More Than This Provincial Life

First, I'd like to apologize for my long absence. I've spent the last few weeks packing everything I own, moving 450 miles from Chicago home to Pittsburgh, and settling into the new apartment. For much of that time, I've been without Internet, so I'm only just now getting to write about the following book. I am also currently without a library card, having just moved, so posts may be sporadic for the next few weeks.

A Northern Light
by Jennifer Donnelly
Carnegie Medal 2003, Printz Honor Book 2004

In her small turn-of-the-century upstate New York town, Mattie Gokey is considered a bit peculiar. Along with her best friend, Weaver, she continues to attend the town schoolhouse daily, despite being sixteen, in the hopes of receiving her diploma and attending Barnard College. With her mother recently deceased, however, as the oldest child Mattie is expected to tend to her father's farm and her younger sisters. College, and the life it could bring, is a distant dream.

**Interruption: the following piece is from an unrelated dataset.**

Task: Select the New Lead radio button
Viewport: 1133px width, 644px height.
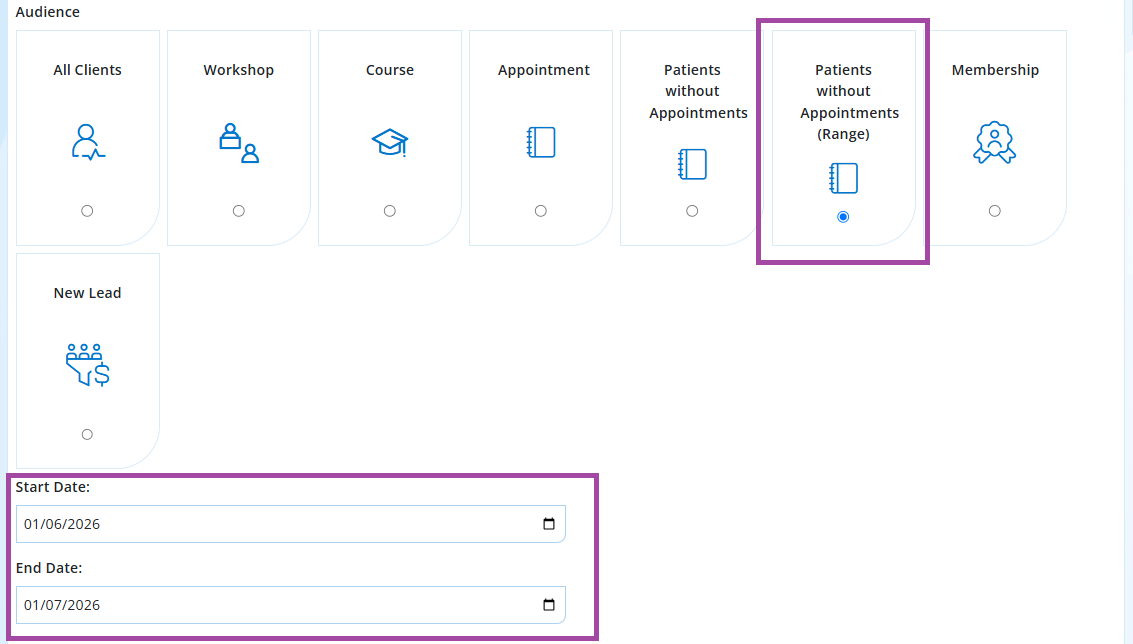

While working a summer job at a neighbouring hotel, the Glenmore, Mattie finds herself embroiled in a murder case, as she is the recipient of a number of letters the victim had written. Despite having been asked to burn the letters by the victim prior to her death, Mattie keeps them, slowly unraveling the motive of the murder.

The book tends to be marketed as a mystery due to the subplot involving the Grace Brown murder, but I would categorize it as an historical slice-of-life novel, as the focus throughout is on Mattie and the various events occuring around her. Those expecting a whodunit mystery will be rather disappointed here.

I felt that Ms. Donnelly did a wonderful job in conveying what ordinary life was like in rural New York in the early 1900's, from detailing mundane farm chores to the attitudes of the day concerning feminism and racial prejudice.  Her meticulous research is not just apparent from the lengthy bibliography in the back of the book, but from the quality and accuracy of the writing itself, which is somewhat rare, even in historical fiction.

More than anything, this book appealed to me because I liked the character of Mattie so much.  I could very easily relate to her, as I was always the odd one with my nose in a book, dreaming of distant locales more interesting than my own, and I thought the "word of the day" chapter headings were a fantastic touch, given Mattie's obsession with vocabulary and writing.  I do have to wonder, though, if the Disney version of Beauty and the Beast had any influence over Ms. Donnelly's writing, as Mattie often reminded me of Belle, just as her love interest, Royal, was a somewhat less chauvinistic Gaston.

Grade: A

1 comment:

  1. I've been wanting to read this one for a while now - I hear nothing but good things about it. Have you read Donnelly's "Revolution"? It's another great read.